I’d love to hear other people’s thoughts on this topic. If you can point to a recent title that you think is going to pave the way for a resurgence, please let me know! If you disagree, also let me know! For now I’ll be back on my way to a live-action shojo movie, and I’ll see you guys next post!

9 comments

  1. On one hand, I agree with you, and have thought so for years. On the other, with so many isekai series dominating, it’s kind of hard to say that shoujo needs a shakeup when the market is happy with so many near-identical I Got Swept Away To Another World in This Series With A Title That’s Way Too Long.

    Personally, part of me blames magazines like Nakayoshi for aging away from fantasy series, particularly the mahou shoujo fighting type and not just seeing or interacting with the supernatural. On the other hand, it’s also as a result of girls’ magazines mostly being monthly, meaning needing a longer time to find the next chapter to adapt, and anime has shifted away from the “fillers are okay” approach to seasonal adaptations.

    Probably also needs some new leadership. I mean, like Jump has pretty much said no female editors because they don’t understand the hearts of boys. But yet we know plenty of men work on shoujo magazines. Maybe if more females were put in positions of power in publishers, they could encourage more variety than just stories about the most popular guy on campus and the (usually relatively average) protagonist.

    Liked by 2 people

    • I totally agree. It’s way more nuanced then just shojo being repetitive since well, the market does appear to be happy with the same story told over and over again. Isekai’s just being the prime target to be made fun of recently.

      I really should take a deeper dive into the monthly magazines and just when exactly they started transitioning away from mahou shojo fighting style, or even just fantasy. I remember Fushigi Yugi being huge in the 90’s early 2000’s right up there with Hana Yori Dango. The nature of most girl’s literature being monthly over the shonen counter parts being weekly is also interesting that I didn’t pick up on/notice until you pointed it out. I’m glad the mangaka’s aren’t as over worked with a longer period of time between chapters, but that does pose a problem with getting animated like you said. I’ve never really disliked shojo fillers and they’re usually pretty decent in comparison to their shonen counterparts.

      Also, 100% agree. A lot of Japanese industries need new leadership in general, more women and younger staff in general. I wonder how well the world would react if any of the big shojo companies downgraded their male staff since they can’t understand the hearts of girls afterall. Probably would kick up more of a fuss then the Jump statement (which still rubs me the wrong way).

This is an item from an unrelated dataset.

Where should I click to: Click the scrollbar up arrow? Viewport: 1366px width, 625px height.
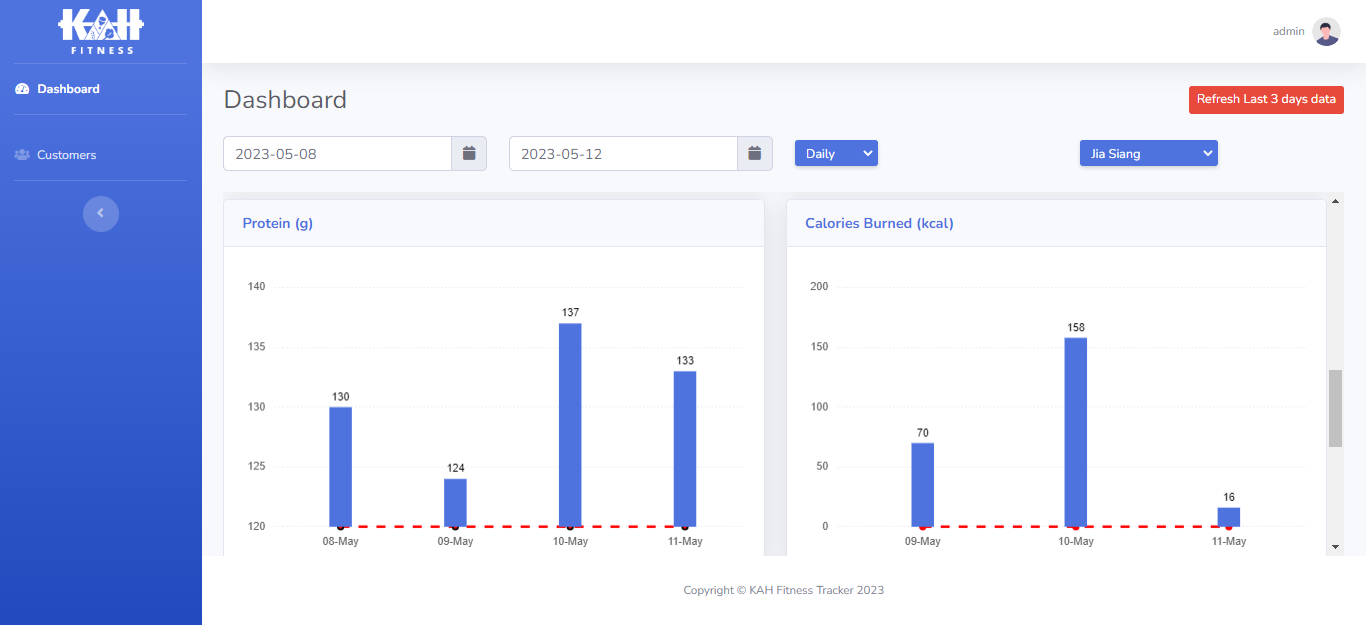tap(1335, 203)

      Thank you for your extended thoughts! I really appreciate knowing it’s not just me who feels this way. Plus your additional examples are more food for thought and maybe a follow up on my part?…

      Like

  2. I never liked shoujo in the first place, but this situation definitely stinks for those who do like shoujo.

    But if you want a truly great shoujo (at least I think it’s shoujo?), check out the manga “Children of the Whales”. It takes the classic artistic elements of shoujo, but expands upon them to make something more abstract and whimsical. Plus, it’s set in a fantasy world and has a complex and engaging story. It’s still ongoing, but has been under the radar for a while. I highly recommend it!

    Liked by 1 person

    • It’s always hard to see a genre go through a rough patch.

      I actually have read “Children of the Whales”! It’s got a lot of the artistic hallmarks of the genre and I really enjoyed reading the series! I’m glad to find another fan of it! (Although according to MAL not quite a shojo but… it’s still a great series!)